▸ **YOUR ASSIGNMENT**: Each line in the material below, starting at the one that contains "Instruction: Subscribe using the bell icon" and ending at the one that contains "Task: Change Ship to United States location", should be repeated exactly; the pictures should not.

▸ **SOURCE MATERIAL**:
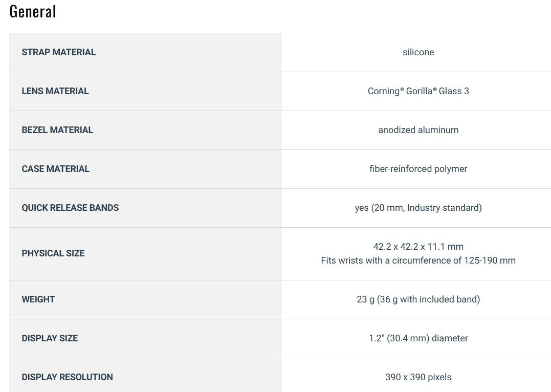
Task: Click Corning Gorilla Glass 3 text
Action: click(x=418, y=91)
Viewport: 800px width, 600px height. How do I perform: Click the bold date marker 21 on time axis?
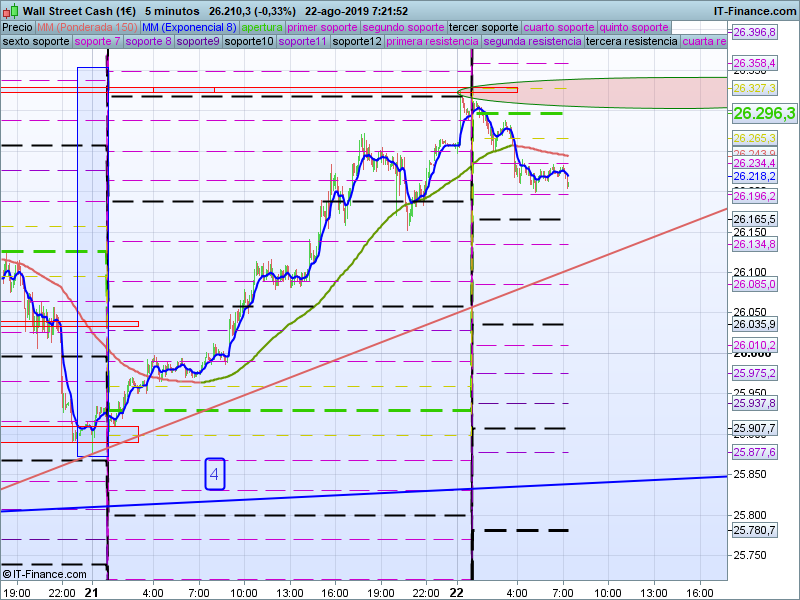click(92, 592)
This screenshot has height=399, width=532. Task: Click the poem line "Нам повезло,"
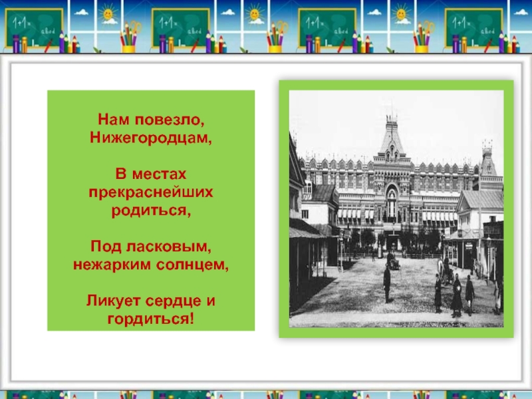150,121
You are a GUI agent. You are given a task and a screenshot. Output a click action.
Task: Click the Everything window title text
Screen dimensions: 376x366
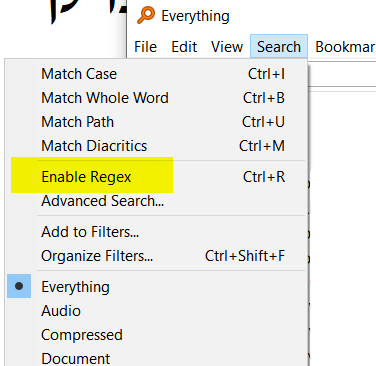coord(195,16)
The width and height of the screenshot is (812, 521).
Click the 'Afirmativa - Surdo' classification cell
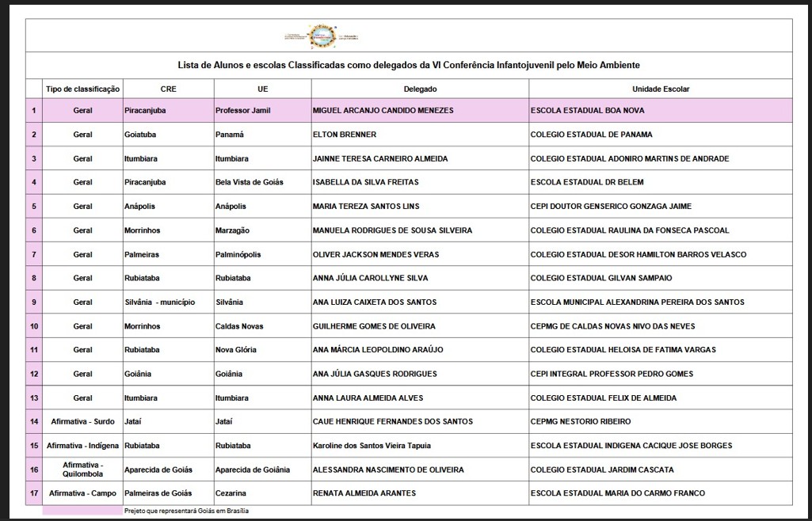tap(82, 422)
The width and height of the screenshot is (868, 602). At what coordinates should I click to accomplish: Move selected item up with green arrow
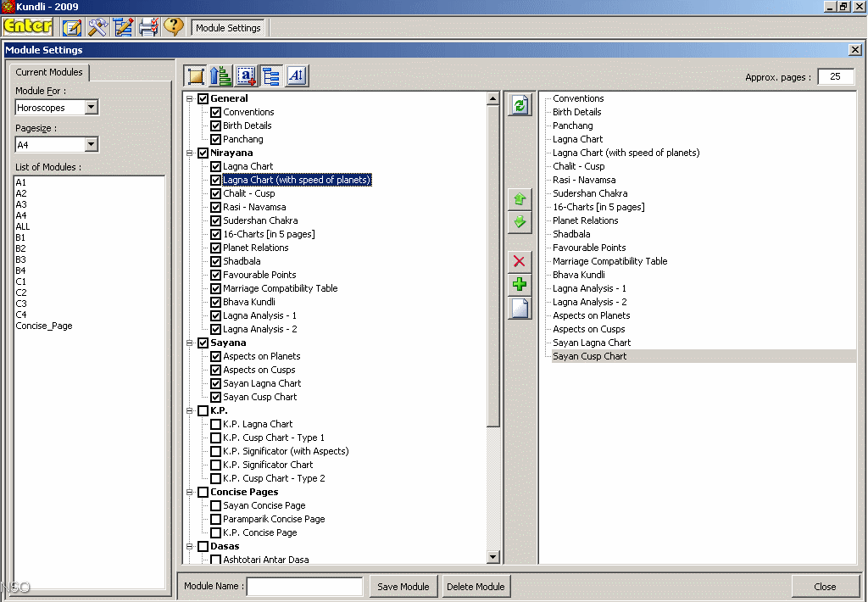click(520, 199)
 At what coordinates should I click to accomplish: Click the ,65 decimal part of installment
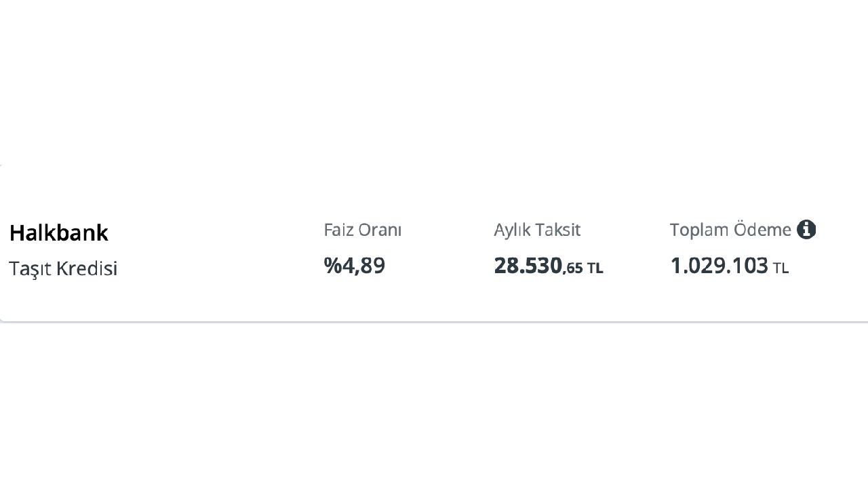click(573, 268)
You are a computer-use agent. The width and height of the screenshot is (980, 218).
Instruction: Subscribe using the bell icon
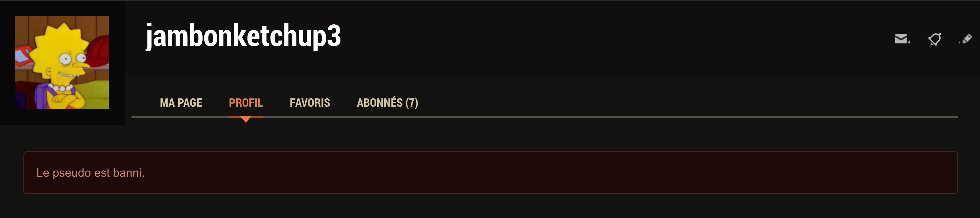coord(934,39)
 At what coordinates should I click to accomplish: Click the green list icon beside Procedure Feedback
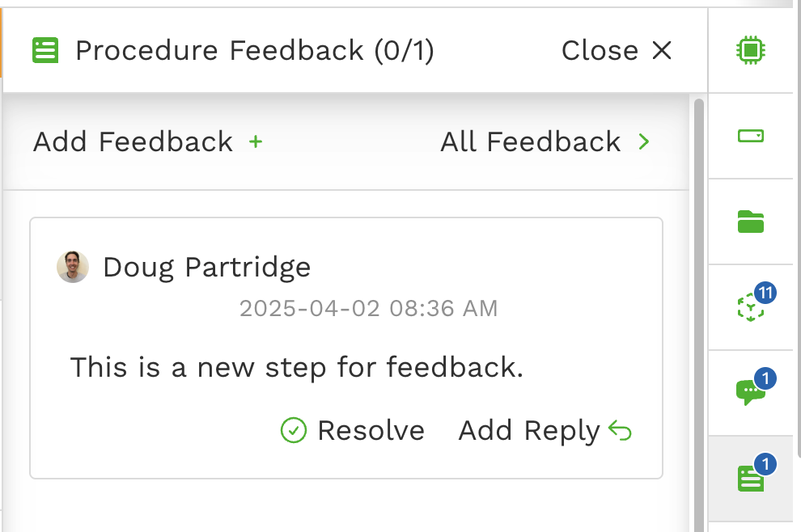tap(45, 51)
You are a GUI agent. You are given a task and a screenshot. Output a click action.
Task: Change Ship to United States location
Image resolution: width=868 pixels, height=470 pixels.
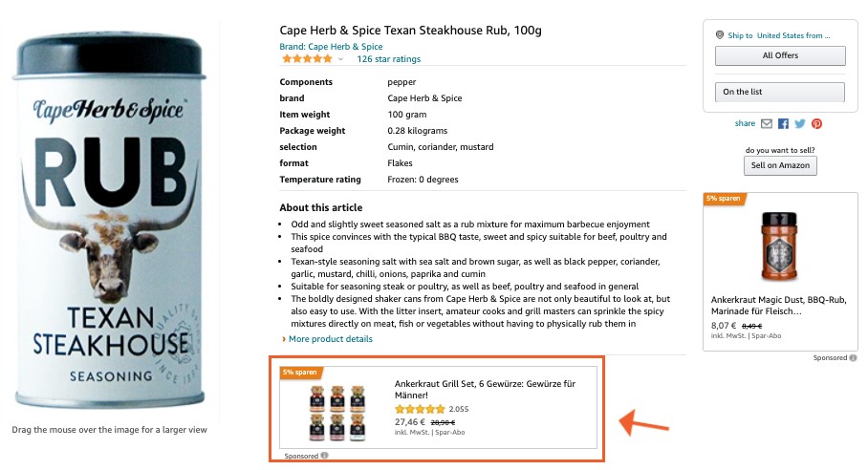click(x=792, y=35)
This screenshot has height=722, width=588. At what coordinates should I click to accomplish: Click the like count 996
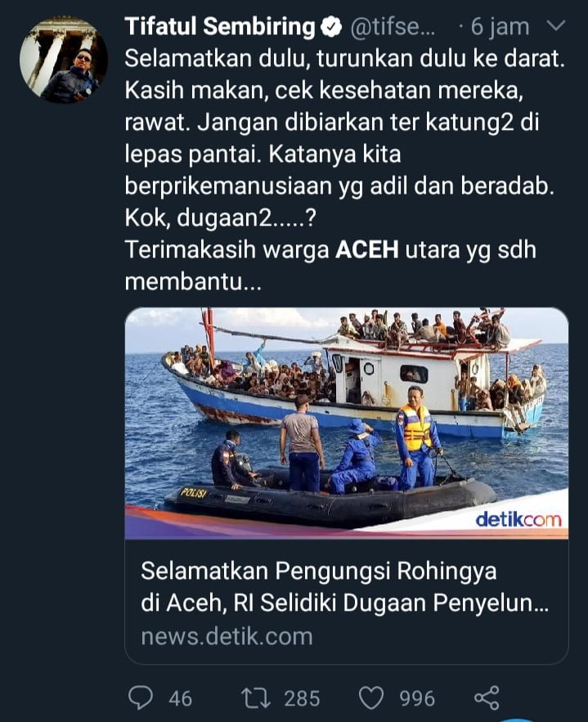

▸ **RESULT OF THE EXERCISE**:
Instruction: Subscribe using the bell icon
coord(934,39)
 At what coordinates should I click to accomplish: Click the green list icon beside Procedure Feedback
tap(45, 51)
You are a GUI agent. You are given a task and a screenshot. Output a click action.
Task: Change Ship to United States location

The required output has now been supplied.